Теперь близился желанный берег. Волны гнали корабль к пристани, суетились корабельщики, перекрикивались. По берегу уже бежали люди, вслед за пристающим кораблем.
Бежали татары в лисьих и заячьих треухах, в опоясанных кушаками широченных шубах, повсюду отороченных длинными прядями овчин. Многие сжимали в руках плетки, короткие нагайки. Что-то кричали, скаля зубы, но вода, смешанная со снегом, волжская голубая вода, шумела между бортом и берегом, и татарских слов нельзя было разобрать. Глядя на клокастые шапки, на крепкие нагайки, на множество заседланных лошадей на пригорке, Пушок забеспокоился: приплыли беззащитными; велика ли надежда на два десятка одуревших от спанья бездельников, вооруженных ржавыми ножами и мечами, не точенными со времен Чингиз-хана; что могли они поделать с этой шумной ордой!

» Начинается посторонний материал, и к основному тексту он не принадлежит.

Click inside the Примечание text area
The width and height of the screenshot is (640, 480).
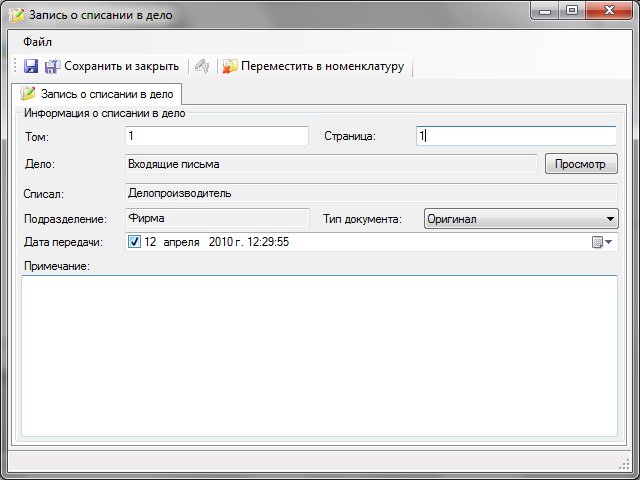319,355
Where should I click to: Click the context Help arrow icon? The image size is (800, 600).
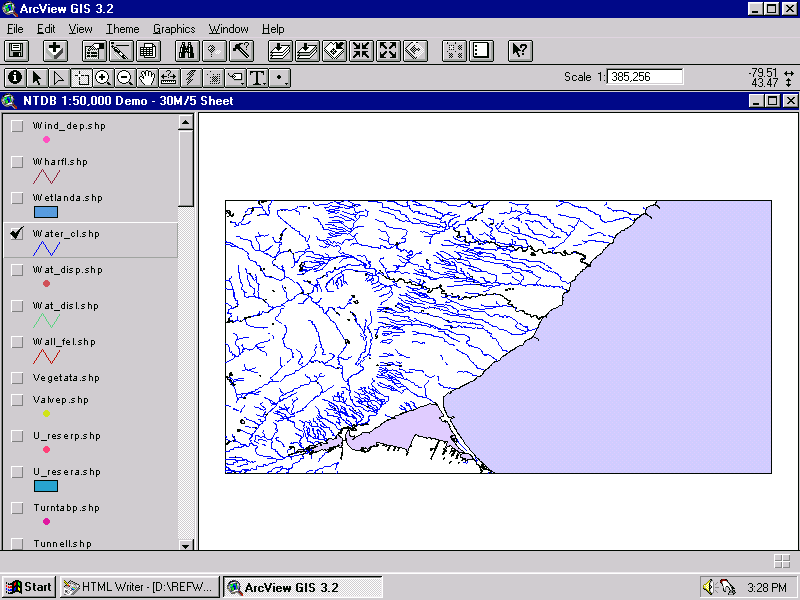(520, 51)
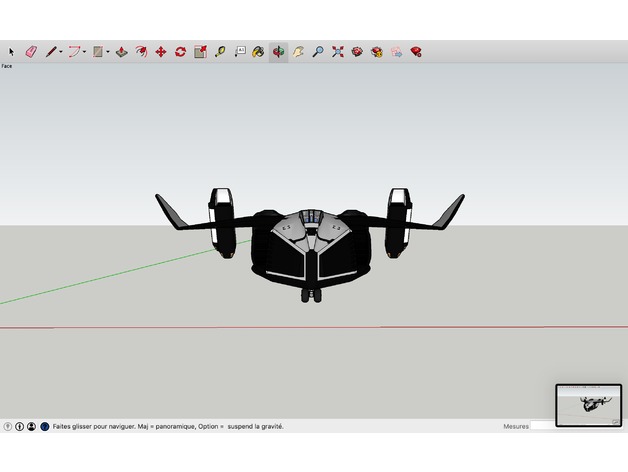
Task: Click the model thumbnail preview at bottom right
Action: click(x=589, y=405)
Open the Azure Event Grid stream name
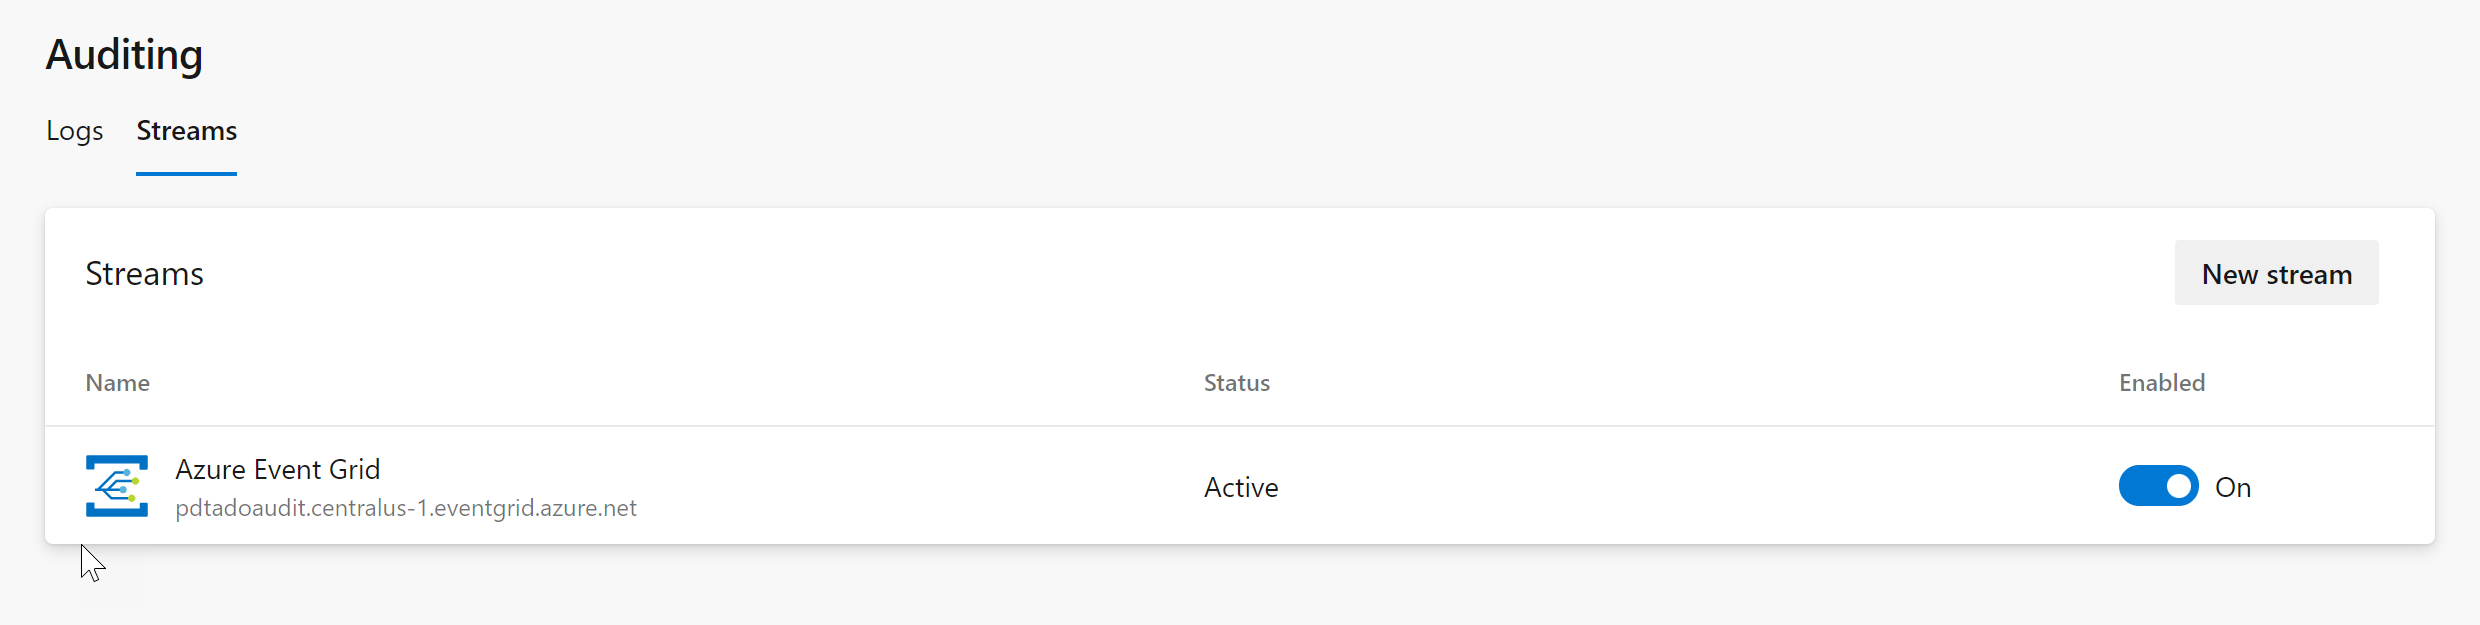The image size is (2480, 625). 277,469
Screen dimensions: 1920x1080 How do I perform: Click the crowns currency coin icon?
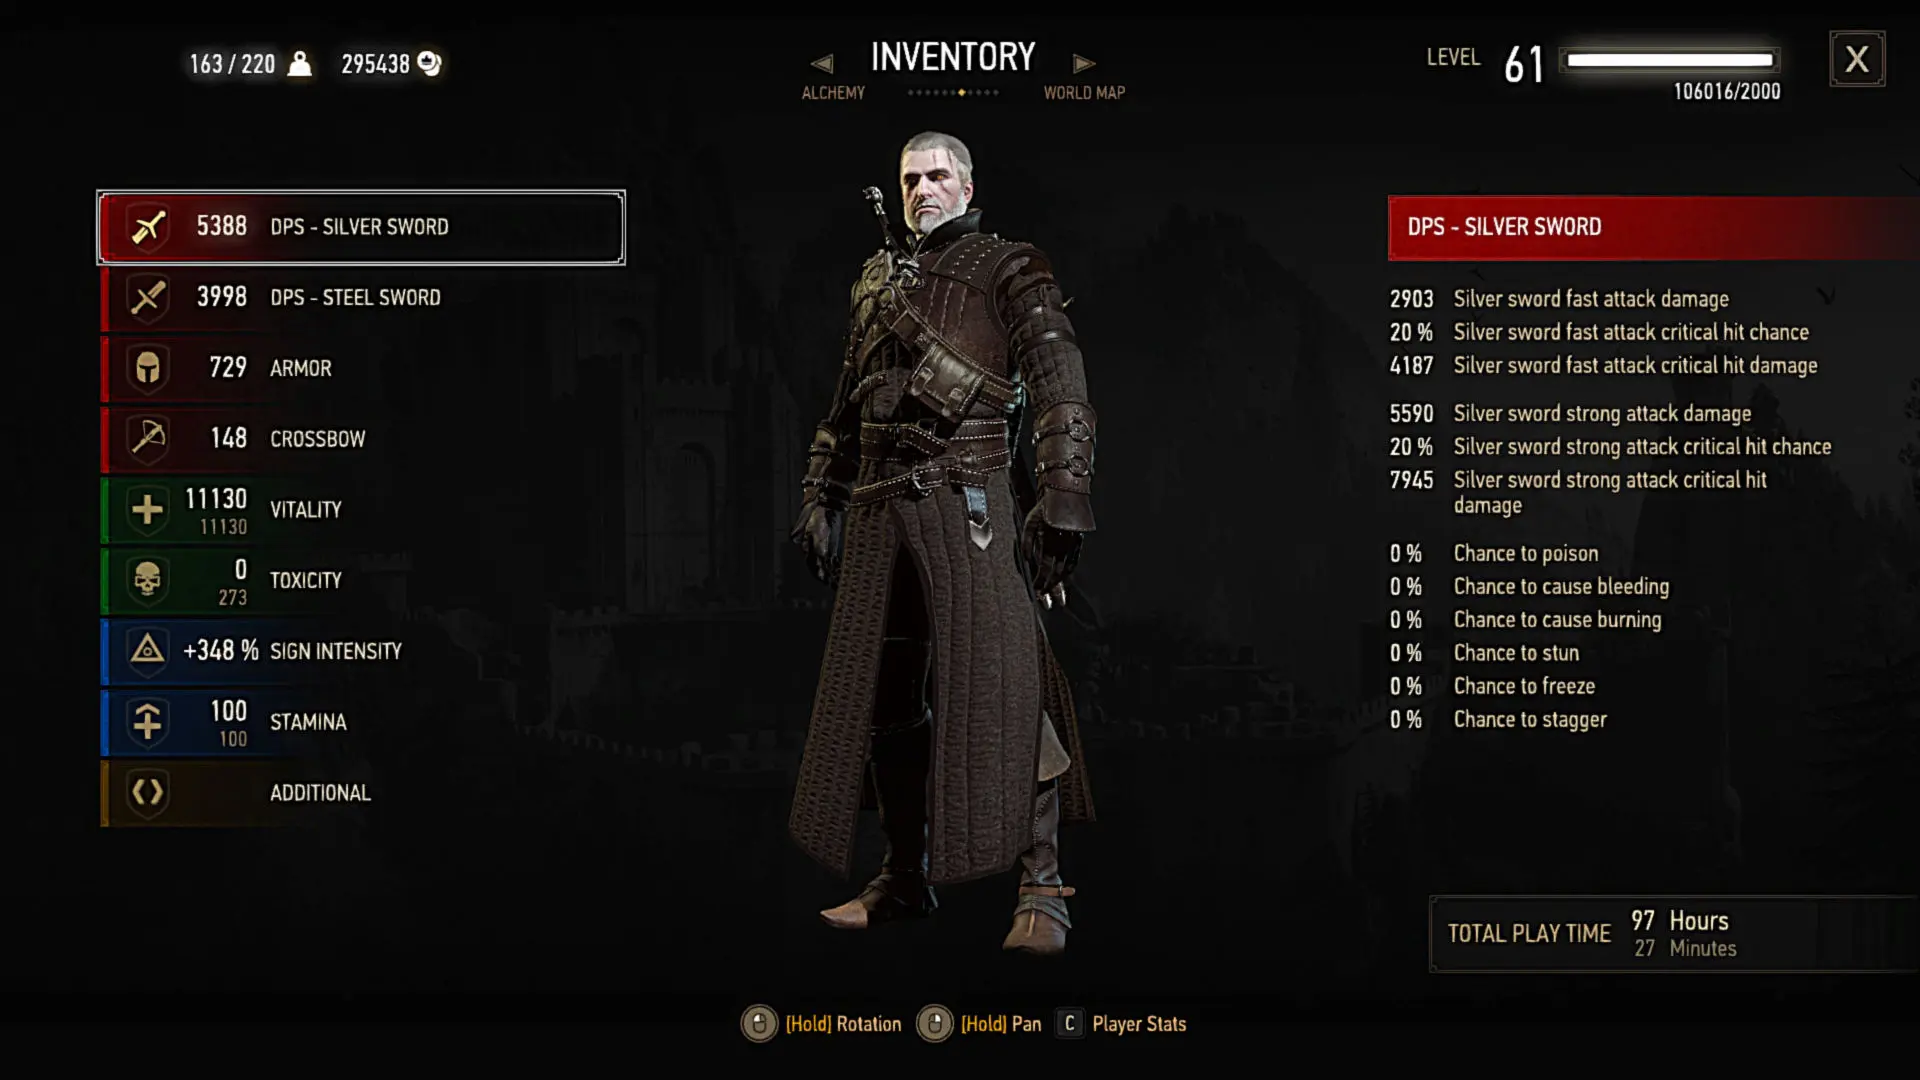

А татары уже были близко, и на каком-то изгибе пути берег оказался над кормой; перед самым лицом у Пушка разбрызгивали снег на бегу тяжелые, подкованные ордынские сапоги; сверху смотрели юркими глазами на поклажу, сложенную на палубе, на людей, — не могли не видеть: поклажи много, охраны мало!
И вот кинули причал. Поволокли через палубу тяжелые сходни. А татары уже столпились у самого борта, заслонив весь свет, расталкивая один другого, просовывали вперед раскрасневшиеся на морозе и вспотевшие лица, сверкали крепкими зубами, глядели запрятанными в щели веселыми, ликующими глазами, наперебой крича:
— Давай, давай!
— Эй, купец, где товар? Берем! Берем!
'Ох и охти мне!' — думал Пушок, нашаривая под чекменем рукоять ятагана, сам понимая, что ничего не сделать тут одному ятагану против этой тьмы здоровенных, широкоскулых татар.
А они уже начали прыгать, взмахивая нагайками, с берега на палубу, уже бежали к вьюкам, ко всей поклаже и, отталкивая друг друга, давая один другому подножку, спешили наложить на купеческое добро свои неразгибающиеся, озябшие ладони.
— Мой! Мой! — кричали они друг другу, не уступая вьюков, будто для них и тащились сюда эти вьюки через степи и пустыни, через города и моря.